Just registered, I'm planning on bring a few different types of shrimp and a bunch of Anubis as well.


----------



## DBam (Aug 9, 2010)

Having only attended the November auctions before, I'm surprised at the number of items already set out for viewing. Hope everyone has a good time.


----------



## CRS Fan (Apr 21, 2010)

Thank you VAHS committee for making this happen.


Sent from my iPhone using Tapatalk


----------



## Jousters (Jan 16, 2014)

Thank you everyone that helped make this happen.Another great turnout.Happy to see everyone get what they needed.Mike and Dave did a great job.


----------



## joeyk (May 30, 2016)

Thanks for putting on another great auction, guys! As usual, went home with a little more than I expected to.


----------



## VElderton (Jun 3, 2015)

I agree these events are a lot of effort and a hobby celebration at the same time.

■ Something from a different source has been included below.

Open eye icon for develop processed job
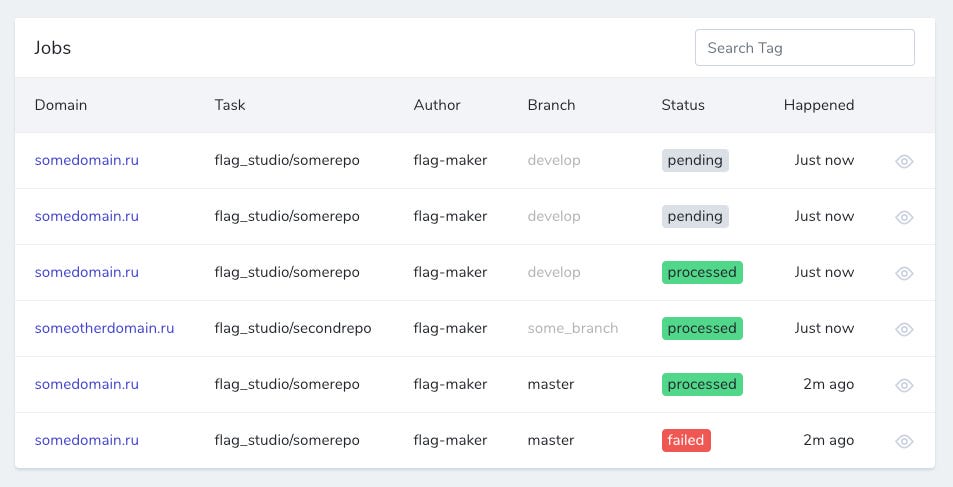 [904, 273]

Thanks VAHS for being a great club for everyone. For those that are not members you should join ... nudge, nudge


----------



## SeaHorse_Fanatic (Apr 22, 2010)

Had a great time. Carpooled in and had my kids act as runners for the auction. Felicia wanted the Aqueon JukeBox aquarium kit, which I bought for her, as well as a Tunze return pump as a spare. Good times, good times. Had a nice sushi lunch afterwards as a reward for Bella & Felicia for all their help. Thanks Dave, Mike & the gang for another great VAHS event.

Anthony


----------



## guppygeorge (Sep 6, 2010)

CRS Fan said:


> Thank you VAHS committee for making this happen.Sent from my iPhone using Tapatalk


A great big THANK YOU to you Stuart for jumping in and taking the time to replace all of the information on your computer after our "meltdown".....Without your help, and Mikes expertise, patience and persistence, we probably still would have been there trying to sort out "who bought and sold what, and who owed what ". Thanks again


----------



## CRS Fan (Apr 21, 2010)

Thank you, George! It was the right thing to do and I could not have done it without Susana (Claudia's daughter) and Claudia.

Best regards,

Stuart


Sent from my iPhone using Tapatalk


----------



## The Guy (Nov 26, 2010)

Well it's too bad there was computer trouble, but the positive from that happening was getting to talk with people so it wasn't that bad.


----------



## Claudia (Apr 21, 2010)

My kitchen always is a kitchen/daycare but this time we added an office lol I am glad that we made it happen some how even with the computer problems....i am tired still lol Thanks to everybody that came to say hi, to hang out etc. Thanks for everybody that gave us a hand in one way or another, thanks to my VAHS partners in crime too lol


----------



## guppygeorge (Sep 6, 2010)

CRS Fan said:


> Thank you, George! It was the right thing to do and I could not have done it without Susana (Claudia's daughter) and Claudia.Best regards, Stuart
> Sent from my iPhone using Tapatalk


 Thank you Susana and Claudia


----------



## guppygeorge (Sep 6, 2010)

Gotta add a big THANKS too our Kilted American friend, Phil, for once again dong a great job as a "co-auctioneer". As well as putting up with all of our good-natured references to his "President", Mr. Trump  he soldiered on and once again, he and Dave make a terrific twosome :bigsmile::bigsmile:j


----------



## Dou (Dec 4, 2015)

First time at the VAHS auction and it was quite the great experience! I'm definitely coming back for the next one. Went in not really expecting to buy anything, but left with a filter, air pump, plants, some books and a bucket haha.


----------



## funkycat (Nov 3, 2010)

Kicking myself for not bringing stuff to sell, but had a great time! 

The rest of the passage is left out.